Inkleaf is currently collecting early-access signups ahead of an August 2026 launch, with a broader public release targeted for 2027. That’s a staggered timeline worth noting: the hardware still has to prove itself beyond initial demos, and the software will matter as much as the panels themselves. Carta E Ink is a sensible fit for a writing-focused device, but actual daily use remains the real test.
What Kindle still has to answer for
None of this means the Kindle is suddenly irrelevant. Amazon’s device still wins on price, ecosystem depth, and a friction-free reading experience built up through years of software refinement. If all you want to do is buy a book and read it on a train, nothing in this group of foldable experiments beats a Paperwhite for simplicity. The incumbents aren’t losing sleep yet.

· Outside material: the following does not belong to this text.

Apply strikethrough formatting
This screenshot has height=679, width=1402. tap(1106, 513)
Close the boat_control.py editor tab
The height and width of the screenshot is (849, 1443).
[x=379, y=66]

What these devices do expose is a design gap Amazon hasn’t seriously tried to close. A Kindle displays text efficiently, but it doesn’t recreate the spatial logic of reading a bound book: two visible pages, a sense of position, a natural place for margin thoughts. Those aren’t features that get patched in through a software update, which is why the form-factor conversation is overdue.
That’s what this group of foldable and dual-screen E Ink devices has been quietly building toward for the past five years. Not a product category defined by any single winner, but a shared argument about what a digital reading device could look like if it started from the book rather than the screen. Whether any of them fully delivers on that is a question 2027 will help answer.